Deleted folder: ocr_output/2101.03961v3
Deleted folder: ocr_output/2402.03300v3
Deleted folder: ocr_output/1804.07821v1


In [12]:
# maintenance script to delete the subfolders and files in the directory /content/pdfs-done

# Define the directory to clean
output_root = Path("pdfs-done")

# Safety check: make sure the directory exists
if output_root.exists() and output_root.is_dir():
    # Loop through all subfolders and files
    for item in output_root.iterdir():
        try:
            if item.is_dir():
                shutil.rmtree(item)  # Delete entire subdirectory
                print(f"Deleted folder: {item}")
            else:
                item.unlink()  # Delete file
                print(f"Deleted file: {item}")
        except Exception as e:
            print(f"Failed to delete {item}: {e}")
else:
    print(f"Directory {output_root} does not exist.")

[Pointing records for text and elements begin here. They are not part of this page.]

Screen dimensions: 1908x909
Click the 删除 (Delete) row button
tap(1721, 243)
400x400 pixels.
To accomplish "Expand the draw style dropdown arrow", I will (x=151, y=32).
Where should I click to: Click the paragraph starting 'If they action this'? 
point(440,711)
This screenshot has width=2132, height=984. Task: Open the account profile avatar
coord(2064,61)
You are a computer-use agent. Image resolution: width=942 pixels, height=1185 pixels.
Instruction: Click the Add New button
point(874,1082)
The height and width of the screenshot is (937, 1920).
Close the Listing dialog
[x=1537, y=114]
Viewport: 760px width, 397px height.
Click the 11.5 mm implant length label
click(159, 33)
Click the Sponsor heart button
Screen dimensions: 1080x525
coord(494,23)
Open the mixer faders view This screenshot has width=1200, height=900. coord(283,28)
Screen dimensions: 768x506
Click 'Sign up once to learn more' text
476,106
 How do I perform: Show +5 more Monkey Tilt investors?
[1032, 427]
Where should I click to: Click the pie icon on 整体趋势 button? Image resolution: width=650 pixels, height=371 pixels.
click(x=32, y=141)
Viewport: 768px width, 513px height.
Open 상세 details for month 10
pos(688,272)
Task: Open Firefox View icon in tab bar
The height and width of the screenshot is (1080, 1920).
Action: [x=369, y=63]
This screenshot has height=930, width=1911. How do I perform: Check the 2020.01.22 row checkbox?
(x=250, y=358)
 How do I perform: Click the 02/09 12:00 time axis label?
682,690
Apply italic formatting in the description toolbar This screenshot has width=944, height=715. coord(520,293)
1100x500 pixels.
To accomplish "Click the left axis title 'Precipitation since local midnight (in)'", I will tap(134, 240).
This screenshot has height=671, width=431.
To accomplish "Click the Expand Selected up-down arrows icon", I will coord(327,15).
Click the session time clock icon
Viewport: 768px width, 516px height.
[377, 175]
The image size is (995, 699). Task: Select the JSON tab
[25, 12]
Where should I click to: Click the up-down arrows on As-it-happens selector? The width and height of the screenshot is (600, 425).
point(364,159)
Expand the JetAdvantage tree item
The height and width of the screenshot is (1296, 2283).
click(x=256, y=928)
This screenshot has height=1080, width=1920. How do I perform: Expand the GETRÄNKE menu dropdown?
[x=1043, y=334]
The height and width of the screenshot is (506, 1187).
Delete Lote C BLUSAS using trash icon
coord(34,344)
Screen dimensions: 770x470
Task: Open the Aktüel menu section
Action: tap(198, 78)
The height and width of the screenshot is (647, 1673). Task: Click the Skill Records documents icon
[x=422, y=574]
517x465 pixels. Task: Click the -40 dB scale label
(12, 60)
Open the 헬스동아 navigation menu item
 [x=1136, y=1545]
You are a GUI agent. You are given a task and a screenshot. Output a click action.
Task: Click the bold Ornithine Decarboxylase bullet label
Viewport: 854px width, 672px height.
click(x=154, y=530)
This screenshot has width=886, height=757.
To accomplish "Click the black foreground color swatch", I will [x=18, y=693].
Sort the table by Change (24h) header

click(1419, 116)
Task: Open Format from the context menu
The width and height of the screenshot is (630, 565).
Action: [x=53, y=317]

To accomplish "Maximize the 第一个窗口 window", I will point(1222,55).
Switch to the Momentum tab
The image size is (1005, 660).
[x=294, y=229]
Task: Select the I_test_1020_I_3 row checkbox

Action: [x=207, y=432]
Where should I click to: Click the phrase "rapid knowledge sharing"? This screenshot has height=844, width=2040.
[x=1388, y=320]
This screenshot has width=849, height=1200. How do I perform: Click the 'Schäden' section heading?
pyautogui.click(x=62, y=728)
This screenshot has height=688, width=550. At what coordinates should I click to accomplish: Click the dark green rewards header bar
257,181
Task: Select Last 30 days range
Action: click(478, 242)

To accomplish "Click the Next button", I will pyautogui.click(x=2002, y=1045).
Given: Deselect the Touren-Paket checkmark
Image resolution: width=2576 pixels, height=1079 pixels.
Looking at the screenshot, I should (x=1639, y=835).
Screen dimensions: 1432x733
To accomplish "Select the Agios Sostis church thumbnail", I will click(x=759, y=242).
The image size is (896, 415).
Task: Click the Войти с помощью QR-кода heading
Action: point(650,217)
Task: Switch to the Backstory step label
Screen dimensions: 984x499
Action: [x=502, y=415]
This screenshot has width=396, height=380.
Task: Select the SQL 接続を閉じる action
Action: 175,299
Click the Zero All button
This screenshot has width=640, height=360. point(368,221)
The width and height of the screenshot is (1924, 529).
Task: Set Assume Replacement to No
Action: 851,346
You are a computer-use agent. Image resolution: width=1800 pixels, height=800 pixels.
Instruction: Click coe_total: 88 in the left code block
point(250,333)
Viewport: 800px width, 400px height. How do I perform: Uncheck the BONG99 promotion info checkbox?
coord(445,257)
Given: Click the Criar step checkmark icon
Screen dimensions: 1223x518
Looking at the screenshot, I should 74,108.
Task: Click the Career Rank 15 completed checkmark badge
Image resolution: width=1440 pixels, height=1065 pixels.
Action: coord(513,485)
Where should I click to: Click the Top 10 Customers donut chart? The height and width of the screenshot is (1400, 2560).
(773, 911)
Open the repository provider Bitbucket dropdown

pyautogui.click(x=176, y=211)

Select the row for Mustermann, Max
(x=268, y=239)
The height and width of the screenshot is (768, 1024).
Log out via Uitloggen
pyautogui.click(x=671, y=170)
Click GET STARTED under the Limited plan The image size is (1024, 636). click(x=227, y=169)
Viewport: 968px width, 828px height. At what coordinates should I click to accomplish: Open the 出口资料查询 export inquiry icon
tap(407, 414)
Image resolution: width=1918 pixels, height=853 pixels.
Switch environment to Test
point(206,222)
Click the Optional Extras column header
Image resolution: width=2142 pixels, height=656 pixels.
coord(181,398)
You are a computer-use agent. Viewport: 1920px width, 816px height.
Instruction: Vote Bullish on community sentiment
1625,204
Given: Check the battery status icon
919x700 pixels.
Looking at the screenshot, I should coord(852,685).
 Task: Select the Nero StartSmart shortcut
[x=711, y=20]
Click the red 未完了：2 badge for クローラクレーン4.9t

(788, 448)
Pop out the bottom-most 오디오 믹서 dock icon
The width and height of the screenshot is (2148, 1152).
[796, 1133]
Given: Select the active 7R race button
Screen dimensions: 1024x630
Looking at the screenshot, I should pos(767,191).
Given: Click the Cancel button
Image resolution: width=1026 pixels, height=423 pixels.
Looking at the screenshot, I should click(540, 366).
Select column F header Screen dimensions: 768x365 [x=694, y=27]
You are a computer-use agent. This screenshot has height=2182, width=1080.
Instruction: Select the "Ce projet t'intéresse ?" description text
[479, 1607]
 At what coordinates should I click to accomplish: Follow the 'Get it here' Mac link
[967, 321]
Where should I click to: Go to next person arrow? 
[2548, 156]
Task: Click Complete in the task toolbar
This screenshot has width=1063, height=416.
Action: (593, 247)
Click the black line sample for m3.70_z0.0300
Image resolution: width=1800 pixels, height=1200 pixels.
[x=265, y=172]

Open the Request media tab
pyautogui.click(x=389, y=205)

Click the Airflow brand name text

Deleted file: pdfs-done/1804.07821v1.pdf
Deleted file: pdfs-done/2402.03300v3.pdf
Deleted file: pdfs-done/2101.03961v3.pdf


# ✅ Conclusion

This notebook walked through a complete pipeline for batch OCR processing of PDF files using the **Mistral AI API** in Google Colab.  
You learned how to:
- Authenticate with the API securely
- Process multiple PDFs from a specified folder
- Save and format the OCR output in both JSON and Markdown
- Export the results in a zipped archive

This setup is ideal for automating large-scale document understanding tasks.
You can now customize the workflow, improve prompt engineering, or extend it with translation/post-processing as needed.